Word and element location data
****************
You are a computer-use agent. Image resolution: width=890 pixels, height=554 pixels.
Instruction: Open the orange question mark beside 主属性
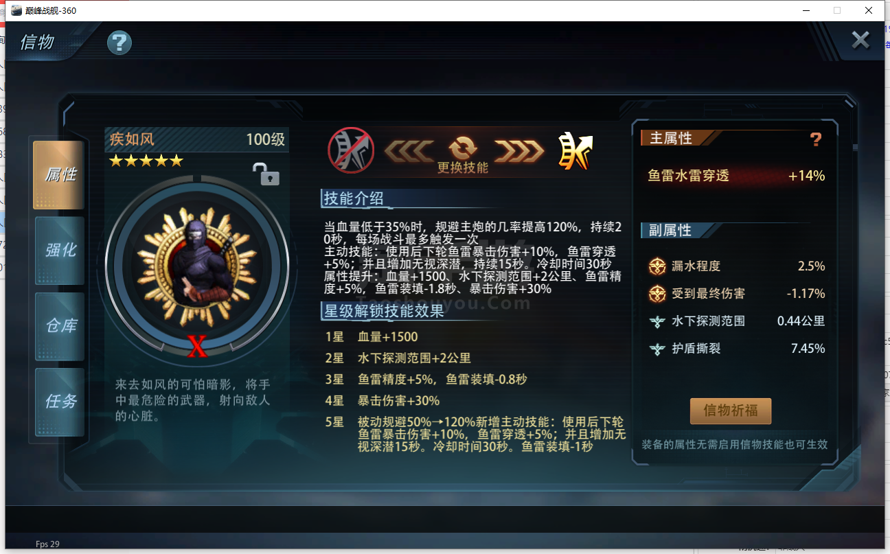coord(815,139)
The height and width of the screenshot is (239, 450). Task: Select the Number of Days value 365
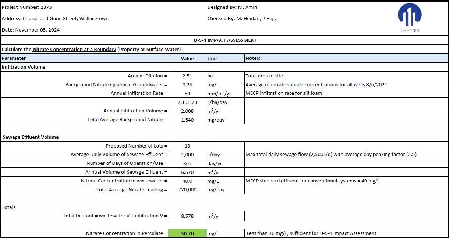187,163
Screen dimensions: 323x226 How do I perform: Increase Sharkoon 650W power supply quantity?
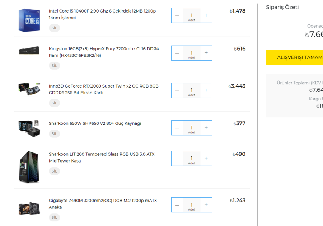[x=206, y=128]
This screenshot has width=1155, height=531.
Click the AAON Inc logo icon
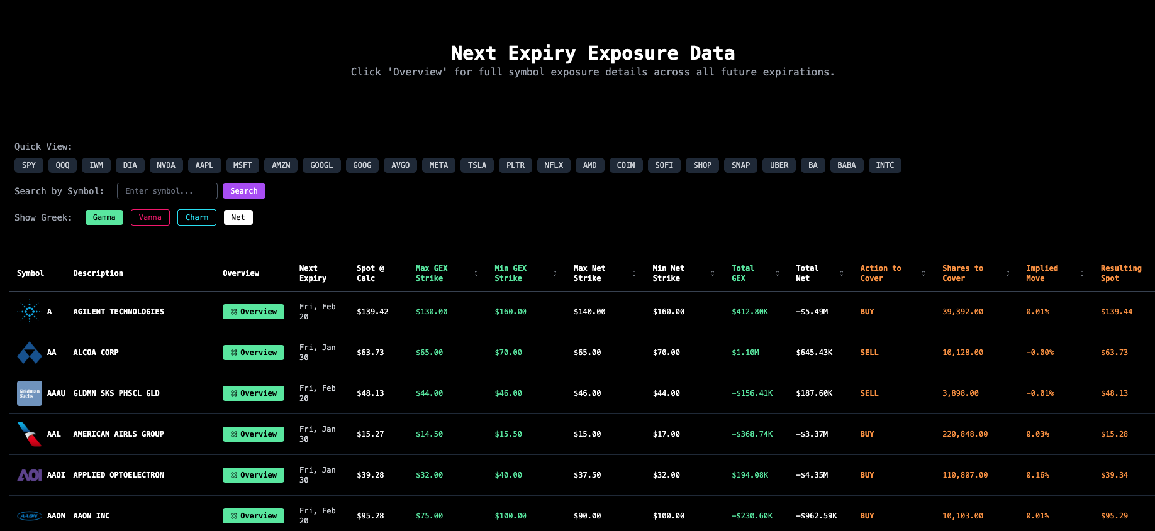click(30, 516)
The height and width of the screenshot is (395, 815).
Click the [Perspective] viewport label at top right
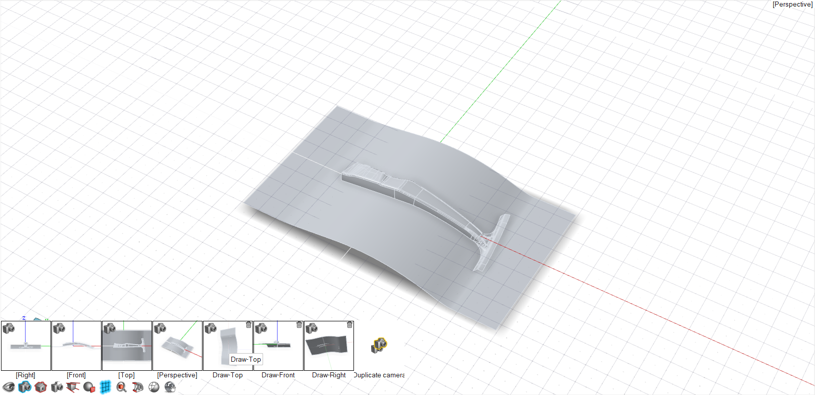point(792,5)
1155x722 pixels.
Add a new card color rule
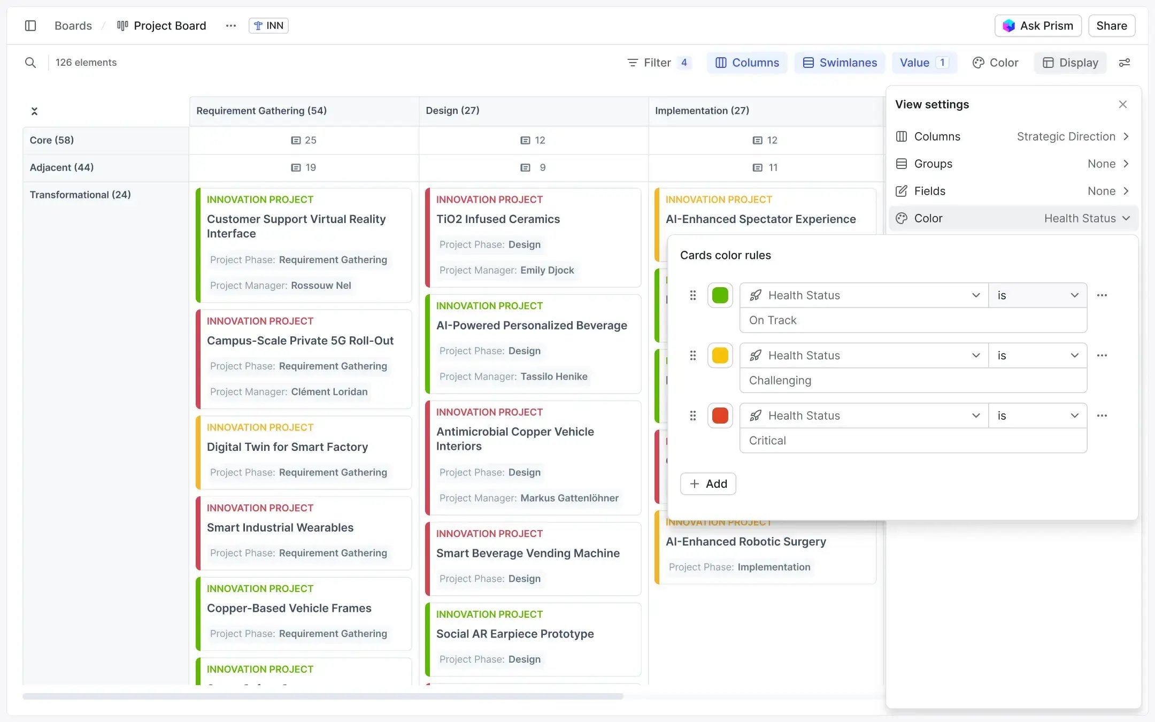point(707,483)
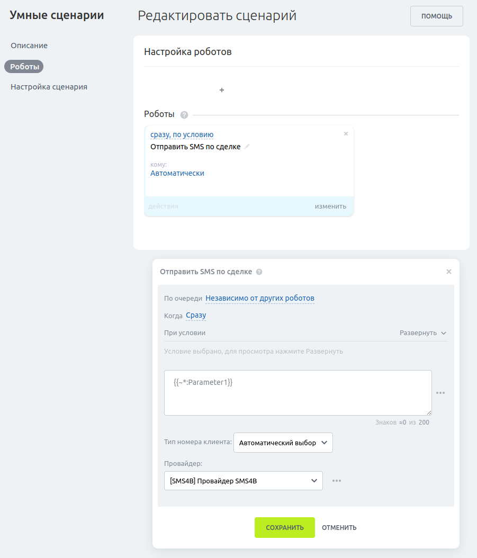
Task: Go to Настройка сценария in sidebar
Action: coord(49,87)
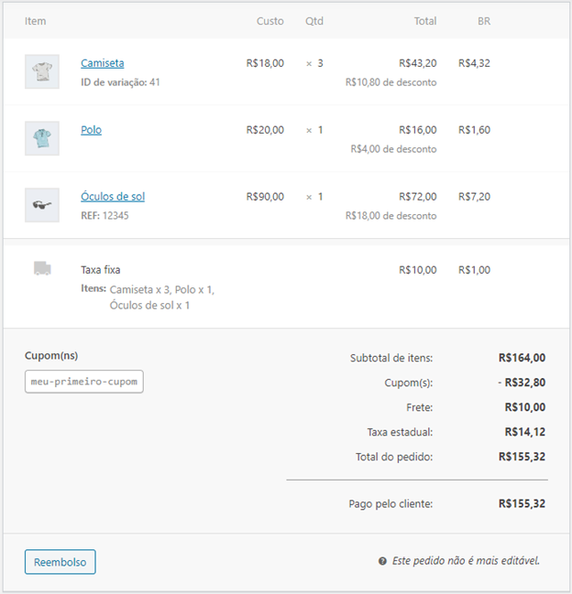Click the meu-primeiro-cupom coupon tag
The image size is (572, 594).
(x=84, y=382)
****************
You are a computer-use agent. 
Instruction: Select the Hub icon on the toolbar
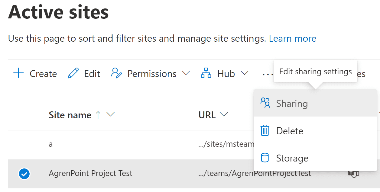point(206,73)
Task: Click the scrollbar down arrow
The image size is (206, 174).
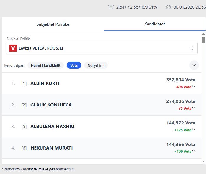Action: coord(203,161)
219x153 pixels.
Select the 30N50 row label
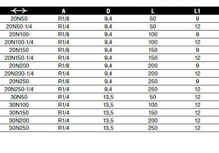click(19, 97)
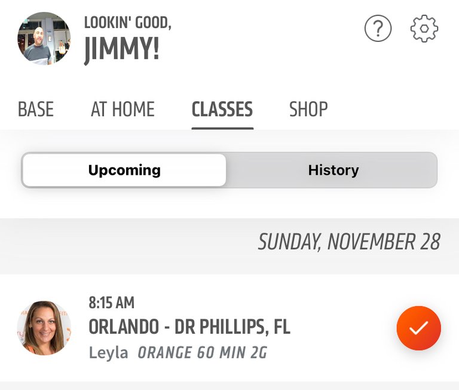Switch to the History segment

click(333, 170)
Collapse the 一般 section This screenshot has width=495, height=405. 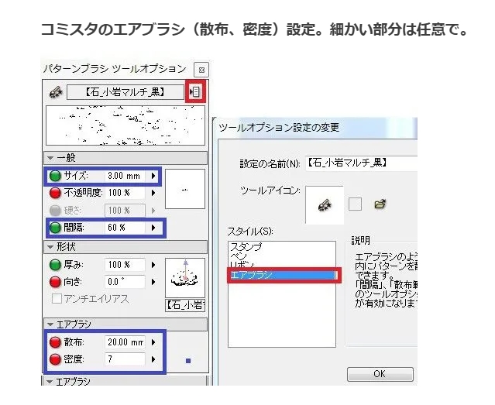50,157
****************
### What is asked
Could you copy out the material word for word, starting with the line that contains "You are a computer-use agent. Image" and continuing through the line that contains "(x=84, y=382)", both included, while leaving the pictures out?

### Worked answer
You are a computer-use agent. Image resolution: width=890 pixels, height=554 pixels.
Instruction: Open the orange question mark beside 主属性
coord(815,139)
The height and width of the screenshot is (239, 450). Task: Select the Number of Days value 365
187,163
Screen dimensions: 323x226 How do I perform: Increase Sharkoon 650W power supply quantity?
[x=206, y=128]
This screenshot has width=1155, height=531.
Click the AAON Inc logo icon
click(30, 516)
The height and width of the screenshot is (395, 815).
Click the [Perspective] viewport label at top right
point(792,5)
1155x722 pixels.
Add a new card color rule
point(707,483)
Task: Go to Настройка сценария in sidebar
Action: coord(49,87)
Click the meu-primeiro-cupom coupon tag
The image size is (572, 594).
(x=84, y=382)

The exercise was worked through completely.